李文鳳，蘭 平

植物小肽研究進展I：來源、鑒定和調控①

李文鳳1, 2，蘭 平2*

(1 南京林業(yè)大學南方現代林業(yè)協(xié)同創(chuàng)新中心，南京林業(yè)大學生物與環(huán)境學院，南京 210037；2 土壤與農業(yè)可持續(xù)發(fā)展國家重點實驗室(中國科學院南京土壤研究所)，南京 210008)

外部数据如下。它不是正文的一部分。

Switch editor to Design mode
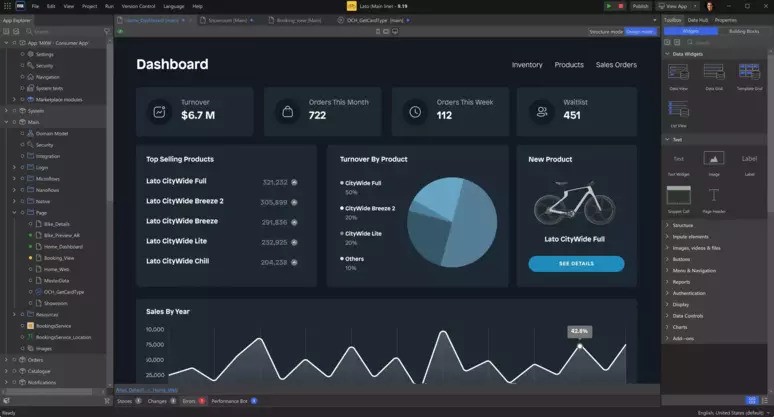pyautogui.click(x=639, y=32)
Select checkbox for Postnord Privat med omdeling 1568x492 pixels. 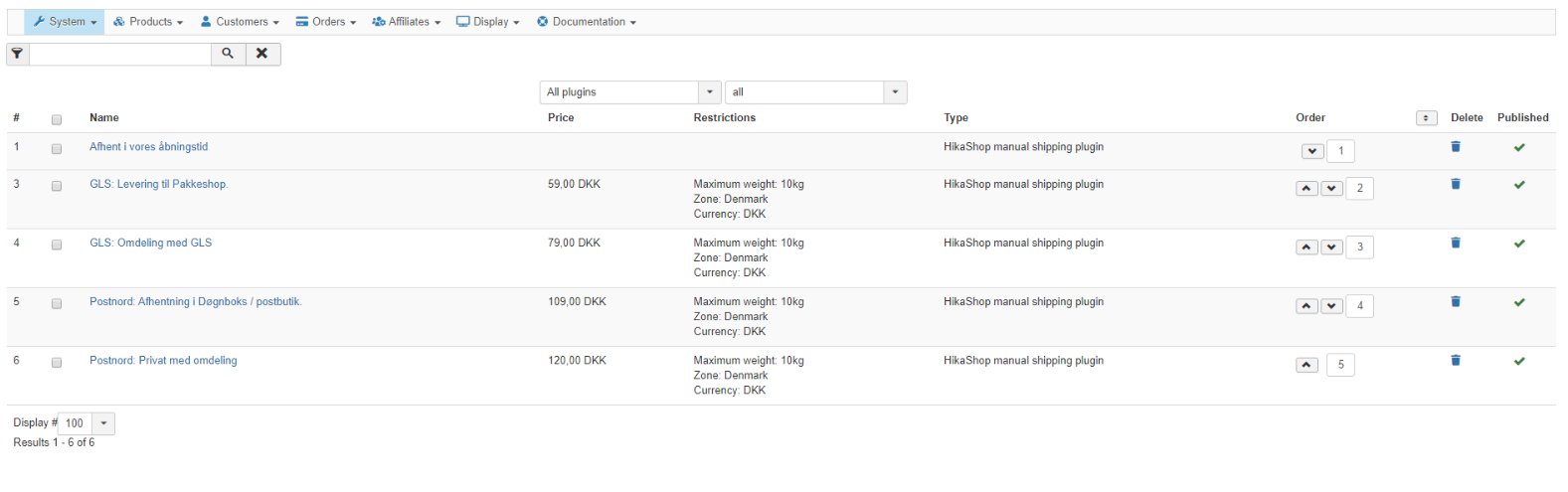(57, 363)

小肽通常指5~60個氨基酸長度的肽段。自1991年在番茄中首次報道植物小肽-系統(tǒng)素參與番茄病蟲害引起的傷害反應以來，已發(fā)現和報道了眾多的植物小肽，它們參與植物生長發(fā)育的調控、植物和微生物的互作以及對生物和非生物脅迫等逆境的響應。本文就近30 a來在植物小肽的來源、鑒定和調控方面的研究進展作初步總結，并討論存在的問題和未來的研究方向。

小肽；植物；來源；鑒定；調控

小肽(small peptide)，寬泛地是指在長度上少于100個氨基酸的蛋白[1]，但也有人定義為5 ~ 60個氨基酸長度[2]。小肽參與了細胞增殖[3-4]、根系發(fā)育[5-10]、花粉育性[11-14]、氣孔開關[15-16]、礦質元素的吸收和調控[9]、抵御病蟲害[17-19]等生長發(fā)育和環(huán)境適應等諸多過程。同傳統(tǒng)的植物激素一樣，小肽發(fā)揮作用的位置和其合成產生的最初細胞和組織可以相同也可以距離很遠，表明小肽可以作為長距離系統(tǒng)信號發(fā)揮作用。小肽發(fā)揮其生理功能的濃度很低，甚至在飛摩爾濃度(10–15mol/L)下也可發(fā)揮生物學功能。同傳統(tǒng)的植物激素不同的是，小肽本質上由氨基酸組成，外源施加不會對環(huán)境構成風險，而過多施加傳統(tǒng)激素如生長素的人工合成產物2,4-D會對環(huán)境構成風險；另外，幾乎所有植物都會產生植物激素，而小肽具有物種特異性和環(huán)境誘導性的特征。盡管如此，小肽作為激素或稱為信號分子，已經成為近年來的研究熱點[1]。本文主要針對近30 a來植物小肽的來源、鑒定和調控方面的研究進展作一個初步總結，同時就這些方面仍然存在的問題進行討論，為未來的研究提供參考。

1 植物小肽的來源

歷史上，有關小肽的研究已經獲得過多次諾貝爾獎。早在1900年代，在尋求糖尿病治療的過程中，有科學家提出小肽可以作為信號的設想。1921年班廷(Banting)和他的同事發(fā)現并純化了胰島素(insulin)，并因此榮膺1923年的諾貝爾生理學或醫(yī)學獎。1926年，Sanger解析了胰島素的蛋白結構，發(fā)現其由長度分別為21和30個氨基酸的兩條小肽通過二硫鍵形成，并因此獲得1958年諾貝爾化學獎[20]。但直到1980年代，科學家才成功克隆了胰島素的編碼基因，發(fā)現胰島素的兩條小肽都由同一個基因編碼，經過翻譯后加工形成長度不同的兩條小肽[21]?；趯σ葝u素的深入研究，科學家提出了作為小肽激素必須滿足的3個條件：①小(<60個氨基酸)；②可以分泌；③影響生理學過程[20]。雖然隨著胰島素的發(fā)現，動物中小肽的研究得到蓬勃發(fā)展，但直到1991年，才在番茄中首次報道了植物源的第一個功能小肽——系統(tǒng)素(systemin)；成熟的系統(tǒng)素由18個氨基酸組成，由200個氨基酸長度的原系統(tǒng)素酶解加工而來；系統(tǒng)素參與調控了番茄對病蟲害引起的傷害反應[22-23]。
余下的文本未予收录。